Belajar di Masa Pandemi
Belajar di masa pandemi menjadi tantangan tersendiri, khusunya orang tua. Orang tua kini tidak hanya berperan mendukung anak saja tapi juga mendampingi anak belajar online. Orang tua sebagai pihak yang lebih dewasa sebaiknya mengerti akan kebutuhan belajar anak.
Sejatinya, anak-anak belajar tujuannya adalah adanya perubahan, sehingga anak akan siap menghadapi masa depannya kelak. Orang tua jangan berpikir belajar dengan tujuan mengharap nilai kognitif semata.

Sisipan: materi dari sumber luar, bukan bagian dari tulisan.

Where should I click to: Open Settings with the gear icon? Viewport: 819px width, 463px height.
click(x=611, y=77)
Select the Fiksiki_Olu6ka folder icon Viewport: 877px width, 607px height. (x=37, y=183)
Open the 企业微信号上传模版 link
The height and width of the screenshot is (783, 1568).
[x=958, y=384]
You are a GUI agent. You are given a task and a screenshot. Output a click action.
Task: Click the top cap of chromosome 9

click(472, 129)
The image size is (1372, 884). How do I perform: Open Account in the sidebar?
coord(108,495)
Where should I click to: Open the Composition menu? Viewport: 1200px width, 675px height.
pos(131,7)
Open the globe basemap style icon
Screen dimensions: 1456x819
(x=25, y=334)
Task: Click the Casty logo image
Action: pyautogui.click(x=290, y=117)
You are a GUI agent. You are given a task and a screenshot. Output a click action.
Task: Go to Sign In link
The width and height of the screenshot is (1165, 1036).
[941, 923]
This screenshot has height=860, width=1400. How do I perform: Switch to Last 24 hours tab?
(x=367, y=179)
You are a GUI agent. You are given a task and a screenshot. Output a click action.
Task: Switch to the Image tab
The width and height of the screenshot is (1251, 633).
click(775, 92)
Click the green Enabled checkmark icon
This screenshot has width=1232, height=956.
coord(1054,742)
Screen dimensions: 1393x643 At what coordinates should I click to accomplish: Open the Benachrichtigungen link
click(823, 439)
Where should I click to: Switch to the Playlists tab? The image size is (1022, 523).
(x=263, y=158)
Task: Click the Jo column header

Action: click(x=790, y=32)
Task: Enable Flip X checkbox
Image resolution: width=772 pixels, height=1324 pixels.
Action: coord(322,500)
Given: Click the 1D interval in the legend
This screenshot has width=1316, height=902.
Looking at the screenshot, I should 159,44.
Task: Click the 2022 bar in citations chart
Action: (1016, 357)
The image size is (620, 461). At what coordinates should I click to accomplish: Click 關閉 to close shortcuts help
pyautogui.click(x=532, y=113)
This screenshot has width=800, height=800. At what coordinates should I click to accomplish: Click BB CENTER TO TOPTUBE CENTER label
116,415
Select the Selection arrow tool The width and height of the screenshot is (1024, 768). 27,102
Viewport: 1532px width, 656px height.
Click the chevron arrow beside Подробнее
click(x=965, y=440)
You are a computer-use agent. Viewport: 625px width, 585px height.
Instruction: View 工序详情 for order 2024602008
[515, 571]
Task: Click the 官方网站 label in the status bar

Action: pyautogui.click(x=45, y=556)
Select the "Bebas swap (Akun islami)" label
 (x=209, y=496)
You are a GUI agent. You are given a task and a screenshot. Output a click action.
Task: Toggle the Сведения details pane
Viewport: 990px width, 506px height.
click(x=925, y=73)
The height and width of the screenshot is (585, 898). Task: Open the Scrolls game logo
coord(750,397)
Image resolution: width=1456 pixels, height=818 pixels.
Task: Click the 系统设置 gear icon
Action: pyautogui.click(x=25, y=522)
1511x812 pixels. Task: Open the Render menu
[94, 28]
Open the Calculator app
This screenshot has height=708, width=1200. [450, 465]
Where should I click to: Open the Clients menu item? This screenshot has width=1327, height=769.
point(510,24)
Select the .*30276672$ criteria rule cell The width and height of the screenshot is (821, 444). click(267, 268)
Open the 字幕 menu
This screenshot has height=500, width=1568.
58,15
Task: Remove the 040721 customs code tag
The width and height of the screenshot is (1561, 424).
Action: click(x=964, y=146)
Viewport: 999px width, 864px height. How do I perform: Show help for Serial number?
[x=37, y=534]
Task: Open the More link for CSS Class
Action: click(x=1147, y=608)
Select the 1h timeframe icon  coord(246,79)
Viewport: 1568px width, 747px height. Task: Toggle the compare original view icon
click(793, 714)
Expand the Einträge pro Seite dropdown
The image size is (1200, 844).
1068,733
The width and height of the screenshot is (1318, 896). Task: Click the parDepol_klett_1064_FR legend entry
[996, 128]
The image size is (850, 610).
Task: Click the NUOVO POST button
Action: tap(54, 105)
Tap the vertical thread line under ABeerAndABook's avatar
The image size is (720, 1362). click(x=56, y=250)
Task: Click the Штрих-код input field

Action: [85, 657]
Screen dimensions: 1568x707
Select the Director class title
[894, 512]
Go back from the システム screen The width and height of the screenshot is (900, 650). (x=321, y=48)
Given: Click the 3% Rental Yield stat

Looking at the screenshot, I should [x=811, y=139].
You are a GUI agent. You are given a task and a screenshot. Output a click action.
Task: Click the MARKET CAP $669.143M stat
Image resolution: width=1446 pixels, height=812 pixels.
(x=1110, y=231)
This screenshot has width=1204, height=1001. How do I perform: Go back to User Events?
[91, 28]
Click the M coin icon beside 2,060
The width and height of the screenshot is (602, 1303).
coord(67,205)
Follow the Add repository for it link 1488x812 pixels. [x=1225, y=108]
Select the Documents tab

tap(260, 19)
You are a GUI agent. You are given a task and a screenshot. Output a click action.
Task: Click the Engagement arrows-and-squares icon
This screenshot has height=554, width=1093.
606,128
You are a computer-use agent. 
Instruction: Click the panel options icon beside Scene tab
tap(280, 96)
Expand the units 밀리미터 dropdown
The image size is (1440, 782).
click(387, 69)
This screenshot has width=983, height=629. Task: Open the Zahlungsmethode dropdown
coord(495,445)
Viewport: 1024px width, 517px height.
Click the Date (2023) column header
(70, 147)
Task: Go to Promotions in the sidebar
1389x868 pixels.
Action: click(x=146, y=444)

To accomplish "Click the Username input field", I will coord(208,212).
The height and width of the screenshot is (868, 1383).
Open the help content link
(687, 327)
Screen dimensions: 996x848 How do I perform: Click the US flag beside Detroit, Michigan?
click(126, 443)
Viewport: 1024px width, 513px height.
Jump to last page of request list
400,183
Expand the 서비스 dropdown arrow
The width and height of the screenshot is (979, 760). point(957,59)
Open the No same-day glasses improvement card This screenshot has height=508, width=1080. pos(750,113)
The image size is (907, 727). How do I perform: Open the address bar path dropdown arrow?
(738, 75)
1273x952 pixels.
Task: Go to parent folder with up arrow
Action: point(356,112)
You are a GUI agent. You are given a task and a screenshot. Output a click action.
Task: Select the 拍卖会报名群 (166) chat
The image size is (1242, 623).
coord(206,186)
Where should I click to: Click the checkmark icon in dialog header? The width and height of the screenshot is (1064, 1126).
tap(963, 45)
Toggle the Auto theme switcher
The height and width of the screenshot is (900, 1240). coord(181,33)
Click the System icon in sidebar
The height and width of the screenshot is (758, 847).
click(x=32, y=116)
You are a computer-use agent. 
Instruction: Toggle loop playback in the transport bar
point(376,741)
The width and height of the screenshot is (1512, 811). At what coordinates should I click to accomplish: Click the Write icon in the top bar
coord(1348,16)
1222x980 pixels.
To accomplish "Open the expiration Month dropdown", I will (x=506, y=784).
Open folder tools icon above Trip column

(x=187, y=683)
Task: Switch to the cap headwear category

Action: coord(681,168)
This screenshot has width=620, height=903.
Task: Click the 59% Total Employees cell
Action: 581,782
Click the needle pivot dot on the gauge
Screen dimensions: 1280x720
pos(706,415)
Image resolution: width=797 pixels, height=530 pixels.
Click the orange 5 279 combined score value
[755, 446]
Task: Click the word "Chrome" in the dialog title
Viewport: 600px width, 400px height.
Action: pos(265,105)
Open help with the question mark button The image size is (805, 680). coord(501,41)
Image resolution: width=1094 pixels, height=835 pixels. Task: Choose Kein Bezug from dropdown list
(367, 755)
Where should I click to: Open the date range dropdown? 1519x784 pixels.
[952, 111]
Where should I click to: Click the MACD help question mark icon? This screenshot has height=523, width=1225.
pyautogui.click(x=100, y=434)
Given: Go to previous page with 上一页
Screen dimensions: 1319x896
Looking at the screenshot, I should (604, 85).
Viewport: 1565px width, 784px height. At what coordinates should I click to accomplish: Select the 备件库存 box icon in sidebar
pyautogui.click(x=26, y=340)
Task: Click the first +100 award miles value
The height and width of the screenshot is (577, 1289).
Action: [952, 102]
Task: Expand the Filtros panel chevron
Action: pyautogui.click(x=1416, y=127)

Pemahaman yang baik dari orang tua pada anak akan memberikan dampak yang positif. Ketika anak enggan belajar, maka sebaiknya orang tua menahan amarah dan mencari tahu sebab anak enggan untuk belajar. Apabila masih belum paham, maka komunikasikan masalah tersebut dengan guru, bagaimana sebaiknya orang tua dan guru bertindak. Selain itu, orang tua juga tidak asal member cap bodoh pada anak, karena member cap/ label bodoh pada anak akan berdampak pada psikis anak yaitu anak menjadi tidak percaya diri, merasa tidak bisa, dan selalu rendah diri.
Sebagai orang tua, pastinya kita tidak ingin mengorbankan masa depan anak-anak kita dengan kesalahan-kesalahan kecil baik disengaja atau tidak sengaja. Oleh karena itu, mari mulai saat ini belajar untuk lebih memahami anak. Orang tua bisa mencari berbagai referensi mulai dari membaca buku, mengikuti seminar parenting, membaca artikel maupun berdiskusi dengan ahli. Pemahaman dan dukungan yang baik dari orang tua maupun orang dewasa akan membantu anak meraih masa depan terbaiknya.
[1]Thomas Armstrong, Kecerdasan Multipel di dalam Kelas,( Jakarta: Indeks, 2013), hlm. 6-7.